Emotions make you so You must understand how you can be manipulated by Emotional Blackmail. Emotional blackmail can be a method kind of trick to the people to hurt and manipulate, or take advantage of any kind whether intentionally or unintentionally.
Emotional blackmail is when someone uses our weaknesses, secrets, and vulnerabilities against us to get exactly what they want from us.
Psychological manipulation can take many forms, and often involves the use of guilt.
Relationships, whether couple or less associated with effective ties , are always complex.
This means that, while it is true that they allow us the option of creating very well established friendships and love affairs, they also leave a wide margin for things to go wrong for a variety of reasons.
The different types of emotional blackmail that exist realize how complicated those relationships are, since they are a way of making us feel guilty for what happened in the past, when what has really happened is not a reason to feel bad about yourself.
there are ways to get us to look back at a trajectory of events that almost forces us to do what the other person wants.
In this article we will see what are those types of emotional blackmail and what are the ideas and messages that are hidden behind them.
1. obviously present but avoided issues
The concept of “elephant in the room” refers to an idea or fact that, although it is important and is present in the thoughts of all the people involved , is not addressed, we avoid talking about it.
In the same way, a type of emotional blackmail is precisely based on pretending a so-called normality in such a forced way that it is clear that there is something wrong, the subject being “canceled” some kind of conflict that both members of a relationship know and they should talk to solve it.
The fact that someone acts before another person in a way that shouts the existence of a taboo is something that creates a rarefied atmosphere in which the conflict is intuited all the time and, therefore, the guilt does not leave us.
Punishing oneself before the other member of the couple is one of the most popular forms of emotional blackmail , due to its simplicity and its emotional impact.
In addition, the negative implications of self-punishment are so strong that it is even possible to fake them, since the possibility that someone is suffering means that many times we do not stop to critically analyze whether it is true or not.
For example, one person can pretend to make a sacrifice to answer the other, without that sacrifice existing : he says that he planned to go see his parents and will not be able to do it, but perhaps he did not even feel like doing it.
Gaslighting is a very frequent type of manipulation in abusive contexts .
It consists of making the other person believe that their mental capacities do not make them capable of knowing what is really happening, and that what they think are reasons for anger are not really so.
For example, convincing the other person that they were never promised something when it actually happened, and blaming them for making up memories.
This phenomenon makes the other person feel bad about himself and believes that it is the other person who is having a lot of patience .
It is very important to make clear that not all statements related to the possibility of committing suicide are a form of emotional blackmail.
In fact, most people who kill themselves warn earlier. That is why in any case, in the face of reactions of this type (for example, in the context of a breakup) it is very important to seek professional help.

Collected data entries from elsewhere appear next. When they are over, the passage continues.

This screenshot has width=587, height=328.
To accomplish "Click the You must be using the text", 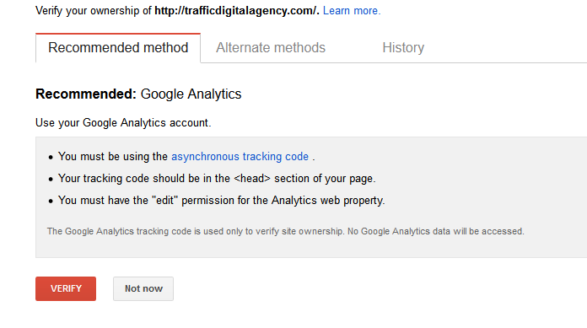I will (113, 156).
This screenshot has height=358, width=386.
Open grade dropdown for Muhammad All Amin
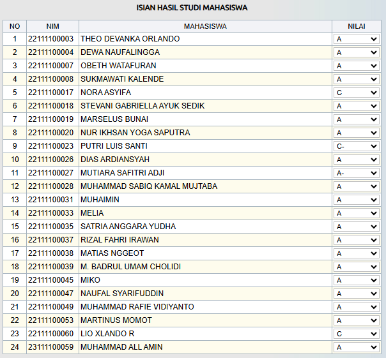[x=357, y=347]
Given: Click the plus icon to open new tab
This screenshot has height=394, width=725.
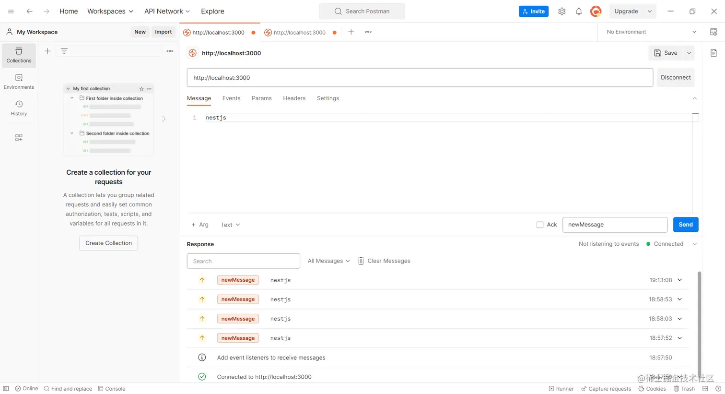Looking at the screenshot, I should 351,32.
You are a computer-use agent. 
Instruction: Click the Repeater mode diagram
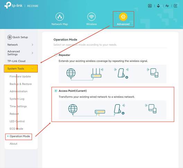point(113,74)
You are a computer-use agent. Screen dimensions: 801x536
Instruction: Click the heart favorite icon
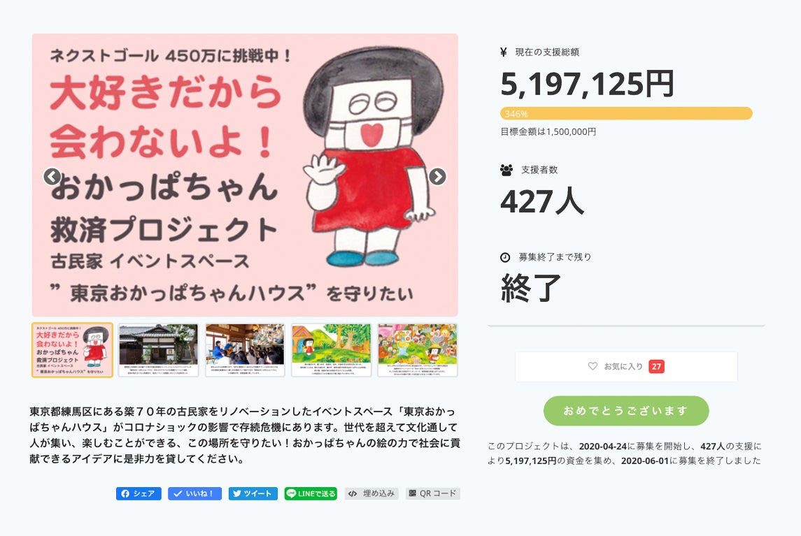pos(593,366)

It is a type of blackmail in which one tries to induce guilt byunderlining eventsthat apparently can be interpreted as sacrifices that have been made by the other person.

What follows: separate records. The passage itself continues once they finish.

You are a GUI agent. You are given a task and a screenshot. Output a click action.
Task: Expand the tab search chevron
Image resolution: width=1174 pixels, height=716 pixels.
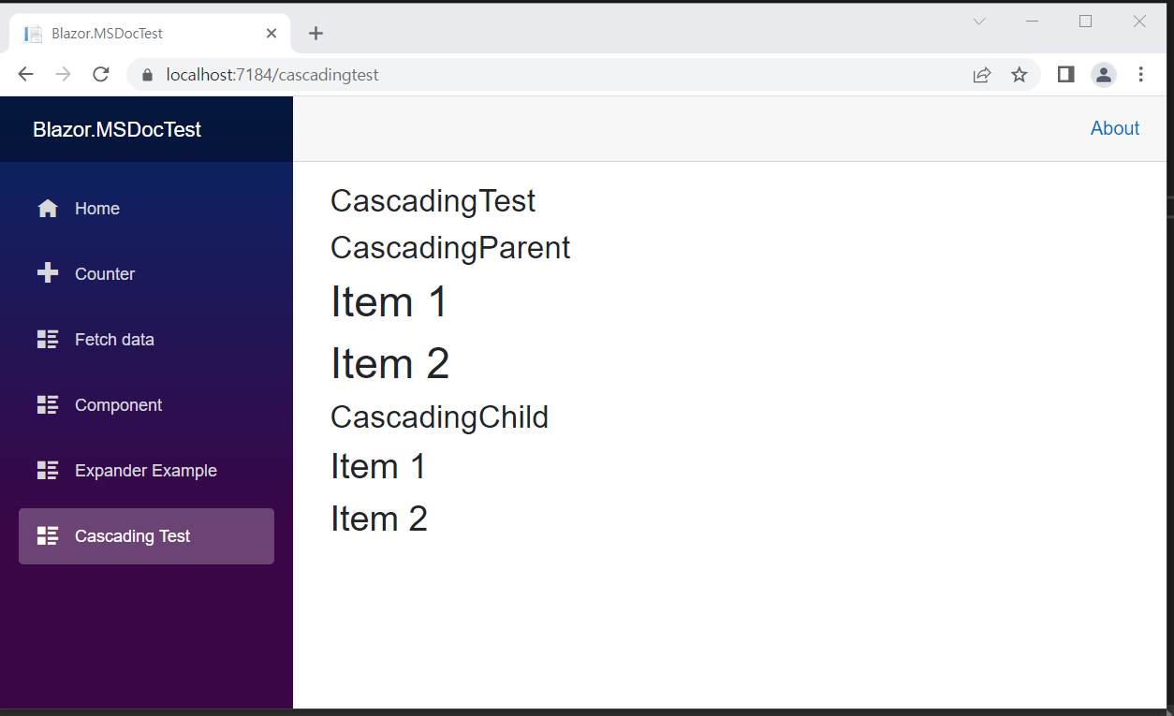point(979,22)
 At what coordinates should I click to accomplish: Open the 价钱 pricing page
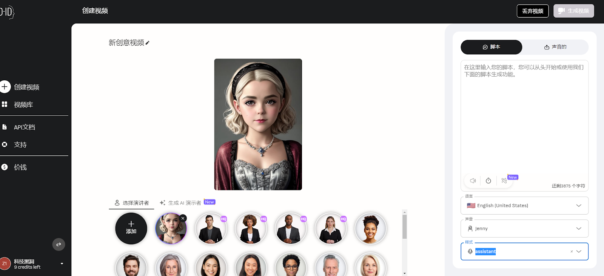click(20, 167)
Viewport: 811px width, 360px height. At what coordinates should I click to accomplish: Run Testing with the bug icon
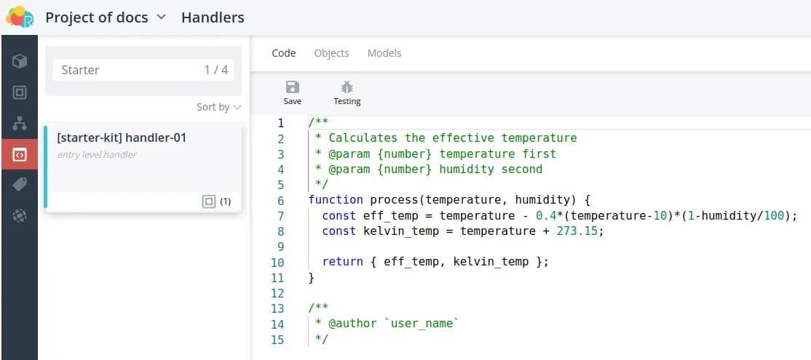pos(347,93)
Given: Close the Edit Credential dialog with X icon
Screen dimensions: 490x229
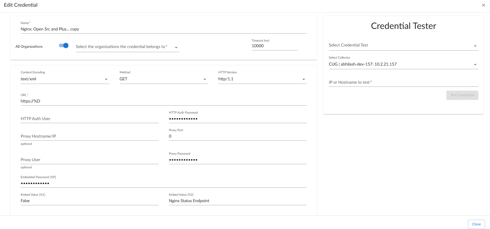Looking at the screenshot, I should tap(483, 5).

For example, pay a few drinks, or purchasing some clothes for you. The logic behind this reasoning is that everything that at first seemed to be a spontaneous display of kindness actually had a price, one that is decided a posterior at the convenience of the blackmailer.
This is so because through insults and contempt the other person gets the idea that he is worth nothing , that his own judgment does not matter and that, therefore, the best thing to do is to obey. Self- esteem looks very resentful.

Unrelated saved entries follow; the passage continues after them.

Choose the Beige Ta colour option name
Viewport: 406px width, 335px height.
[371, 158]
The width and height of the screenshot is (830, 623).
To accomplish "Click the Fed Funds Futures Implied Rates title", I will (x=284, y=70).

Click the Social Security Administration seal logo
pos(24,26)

This type of emotional blackmail is typical of some relationships. It is based on the idea that there is a part that protects the other, which in practice means that one of the people must be controlled by his partner .
To question this would be to undermine the well-being of the relationship, so no attempt is made to break this dynamic.
A true relationship depends upon dedications, But don’t be judgmental so early. sometimes people need time or second chance. Be Clear about what you think. Clearness and humbleness are both key of sustainability.
Please share in comment box what you think about your relationships.